4. Next, remove the glove, drop a lit match into the jar, and replace the glove.

5. Pull outward on the glove once more. Make observations.

6. Change one or more of the variables (e.g. temperature of the water, number of matches, etc.) in the experiment and make observations.


· jar

· latex glove

· matches

· water

Instructional method

· Discussion

· Oral questioning

· Experimentation


Demonstrates an understanding of cloud formation.

Ability to form a cloud in a jar.

Helpful links

· Students can learn about different cloud types using the Environment Canada cloud chart found at http://www.ec.gc.ca/Publications/643BB615-17E8-4952-B73A-E21373F0B22B/cloud_poster_e.pdf.

CANDAC research connections

· The atmosphere is made up of tiny molecules of gas and small suspended particles called aerosols. Aerosols can be solid or liquid particles ranging in size from a fraction of a micrometer to a few hundred micrometers. They originate from a variety of natural and anthropogenic sources. Some examples include volcanoes, bacteria, sea spray, pollen, dust, various pollutants and tiny droplets of water. Aerosols affect our weather and climate because they change the amount of sunlight reaching Earth’s surface. Aerosols provide nucleation sites for cloud droplets to form. A cloud with high aerosol concentration will have more, small droplets. Different sized droplets fall through the atmosphere at different rates, which means that changing aerosols in the atmosphere can change the frequency of cloud occurrence, cloud thickness, and rainfall amounts.

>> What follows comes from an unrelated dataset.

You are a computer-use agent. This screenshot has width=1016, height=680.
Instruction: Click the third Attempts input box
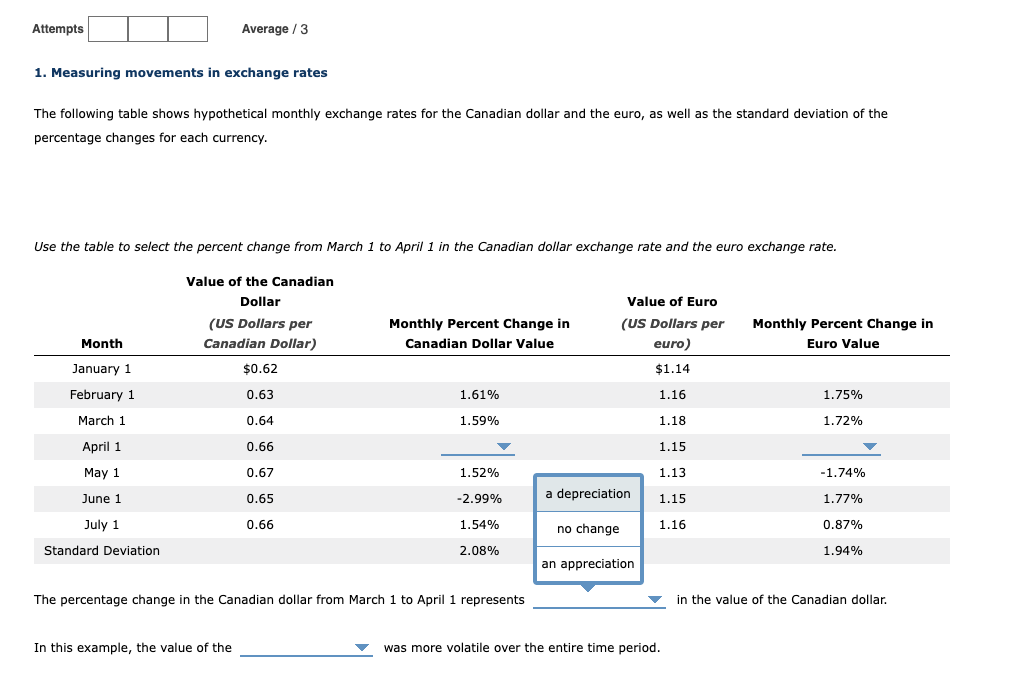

· Photocopy each student a copy of the article titled, “Occurrence of weak, sub-micron, tropospheric aerosol event at High Arctic latitudes” and read through the article together as a class. Begin by reading the title and asking students what they think the article might discuss. Then read the abstract, introduction and conclusion sections and asks students to paraphrase each section. Assign pairs of students to examine and interpret Figure 1, 2 or 3. Discuss each figure as a class before reading the remainder of the article. Read the article as a class, stopping to ask questions and summarize important points throughout the article. It may be useful to have a student record important points on a piece of chart paper or in their notebook so that notes can be photocopies and shared later.

· Ideas of questions to ask students:

1. What is a direct effect of aerosols on climate?

2. What are some indirect effects of aerosols on climate?

3. What type of aerosol was the plume?

4. Where did the plume originate?

5. How long does it take for the aerosol plume to travel from its source to Eureka?

6. What type of instruments were used to measure the plumes?


· For advanced students, simply give them the materials and tell them to create a cloud. Ask students to write an experimental procedure to produce the most prominent cloud.

· Have students determine the cloud type of their cloud in the jar.